It is axiomatic that "notice to, or knowledge of, an agent while acting within the scope of his authority and in reference to a matter over which his authority extends, is notice to, or knowledge of, the principal." E. Udolf, Inc. v. Aetna Casualty Surety Co., 214 Conn. 741, 746 (1990). The granting of the motion to dismiss because of a myopic reading of § 1821 would result in a denial of the plaintiff's due process rights. "Due process is the keystone of our system of justice." Shaw v. SouthburyPlanning Commission, 5 Conn. App. 520, 525 (1985). "A fair trial is the touchstone of due process . . . [and] the principle component of a fair trial is a fair hearing. . . ." Id. CT Page 1970

Part of the foundation of our system of justice is the "basic principle that due process of law requires that the rights of no man shall be judicially determined without affording him a day in court and an opportunity to be heard." Carey v. State ofConnecticut, 222 Conn. 299, 308 (1992). "It is the settled rule of this jurisdiction, if indeed it may not be called an established principle of general jurisprudence, that no court will proceed to the adjudication of a matter involving conflicting rights and interests, until all persons directly concerned in the event have been . . . given reasonable opportunity to appear and be heard." Id.

During oral argument on its motion to dismiss, the defendant FDIC admitted that the plaintiff's tort claim would not appear on the bank's records of creditors, but denied any knowledge of any other bank records that would give notice of the claim to the receiver. The court finds it difficult to believe that this case is one of first impression for the FDIC. "Congress specifically placed the burden on the receiver to give notice to claimants of the administrative claims process, a process which, if not complied with, would ultimately act as a complete bar to any action by the claimant." Lukas v. Culver, No. 3:92:CV:40 (D. Conn., September 21, 1993). "It would hardly be a fair result to oust a claimant from the court before its claim can be determined on the merits when it was the receiver who failed to give proper statutory notice." Id., 6.

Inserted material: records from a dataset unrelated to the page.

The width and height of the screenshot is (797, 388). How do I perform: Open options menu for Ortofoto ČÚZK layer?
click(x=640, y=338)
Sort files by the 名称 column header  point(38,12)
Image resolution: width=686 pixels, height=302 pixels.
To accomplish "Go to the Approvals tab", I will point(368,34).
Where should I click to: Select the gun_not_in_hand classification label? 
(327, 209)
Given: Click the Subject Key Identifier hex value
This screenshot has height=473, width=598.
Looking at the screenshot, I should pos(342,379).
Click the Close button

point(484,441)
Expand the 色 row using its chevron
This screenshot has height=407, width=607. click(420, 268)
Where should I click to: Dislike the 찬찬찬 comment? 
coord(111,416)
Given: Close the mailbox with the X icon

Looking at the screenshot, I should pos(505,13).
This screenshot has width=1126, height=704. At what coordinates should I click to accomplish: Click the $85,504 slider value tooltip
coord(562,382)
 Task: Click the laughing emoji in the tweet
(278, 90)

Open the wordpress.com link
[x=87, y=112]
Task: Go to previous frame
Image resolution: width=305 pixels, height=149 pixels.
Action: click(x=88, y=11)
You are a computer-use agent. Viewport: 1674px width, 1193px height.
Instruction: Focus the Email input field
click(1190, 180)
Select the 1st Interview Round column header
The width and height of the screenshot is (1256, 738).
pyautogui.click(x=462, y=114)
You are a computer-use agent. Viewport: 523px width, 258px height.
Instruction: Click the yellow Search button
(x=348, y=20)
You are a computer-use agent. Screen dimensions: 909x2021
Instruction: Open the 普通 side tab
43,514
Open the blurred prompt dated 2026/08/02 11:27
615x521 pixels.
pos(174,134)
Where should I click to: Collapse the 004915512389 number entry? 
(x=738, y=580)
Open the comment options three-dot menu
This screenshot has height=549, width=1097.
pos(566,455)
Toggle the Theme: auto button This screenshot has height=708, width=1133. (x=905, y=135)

Since "12 U.S.C. § 1821(d)(3)(B) — (C) triggers the administrative claims process by notifying claimants that they must file a claim and the time period within which they must do so . . . [where] a claimant has not received the proper notice, it stands to reason that the claims process is not triggered. Absent proper notice, the claimant should still be allowed to present its claim to the receiver as the time for presenting claims only begins to run after the receiver has properly complied with the notice requirements. As a result, the claimant's rights are not prejudiced, the claimant may be heard on the merits of their case and experience only a slight delay while they are required to comply with the administrative process." Id. 6-7.

The FDIC failed to comply with the notice requirements of § 1821(d)(3)(C) but seeks, nevertheless, to deprive Alvarado of his due process rights to a fair trial. On that ground alone the motion to dismiss must fail.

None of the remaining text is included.